Initiative raises COVID-19 awareness, provides access to resources among vulnerable communities
The COVID-19 pandemic has impacted millions of people globally, but it has been especially devastating on vulnerable communities.
Through local organizations like the Mary Susan Moore Medical Society (MSMMS), physicians at Baylor College of Medicine are able to serve underprivileged communities that have less access to personal protective equipment (PPE) and medical care.
Dr. Jonnae Atkinson, an assistant professor in the Department of Family and Community Medicine and co-president of the MSMMS, plays a key role in helping to address the impact of the virus on African American community in the greater Houston area.
Because morbidity and mortality numbers related to COVID-19 are higher in the African American population, Atkinson said it is important to spread awareness about the medical and educational resources available to the community.
“We see a lot of people talking about COVID in the black community, but we are not seeing many black doctors who are actually out in the community,” Atkinson said. “We think it’s important that people in our community see us and know that we are here. It is important that they know that we care and we want to make sure that they are safe.”
Amidst protests against racism and police violence, Atkinson adds that it is important for people to continue taking precautions and to practice social distancing.
“It is great to see what is happening with the Black Lives Matter movement but we are seeing a lot of us who are converging together, which can put people at higher risk,” she said. “We want to make sure that people know that they still need to be safe.”
The MSMMS, named after the first African American woman to practice medicine in Texas, is a nonprofit organization comprised of African American women physicians that provides health education, healthcare advocacy, outreach and mentoring for future African American female physicians.
In response to COVID-19, the organization partnered with Chevron and BakerRipley to develop various initiatives to help prevent spread. This includes “Stay Well” Kits packed with essential PPE items and medical resources that are distributed to predominantly African American communities in the greater Houston area.
The kits provide items like hand sanitizer, masks and thermometers. The kits also contain a brochure with information about local primary care providers, psychologists and domestic violence resources. Atkinson adds that the group is developing a similar kit for children that will include educational material to encourage learning and appropriate-sized masks.
“Our organization really took time to think about the needs of our community when putting together the kits. We knew we needed PPE items, but there are also some underlying causes that are putting people in our community at higher risk that we wanted to address.”
The goal of the kits is not only to assist underprivileged individuals who live in predominantly African American communities during the pandemic, but to develop long-term relationships with organizations in the community to continue service. Another initiative developed by the group called “Healing Hands” is designed to work with churches in the community to provide health education and medical services.

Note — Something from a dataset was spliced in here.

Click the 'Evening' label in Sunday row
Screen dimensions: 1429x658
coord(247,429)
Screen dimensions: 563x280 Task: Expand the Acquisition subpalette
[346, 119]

“We want to promote the importance of primary care and preventive health in addressing disparities in healthcare that were exacerbated by the current pandemic,” she said. “There are a lot of people who are in need in Houston right now and this pandemic put a spotlight on the problem.”
Since the start of their COVID-19 initiative, the MSMMS has distributed thousands of “Stay Well” kits by partnering with food distributions hosted by churches, the Houston Food Bank and local politicians including the Mayor of Fort Bend County, commissioners and councilmen in Houston and the Fort Bend area.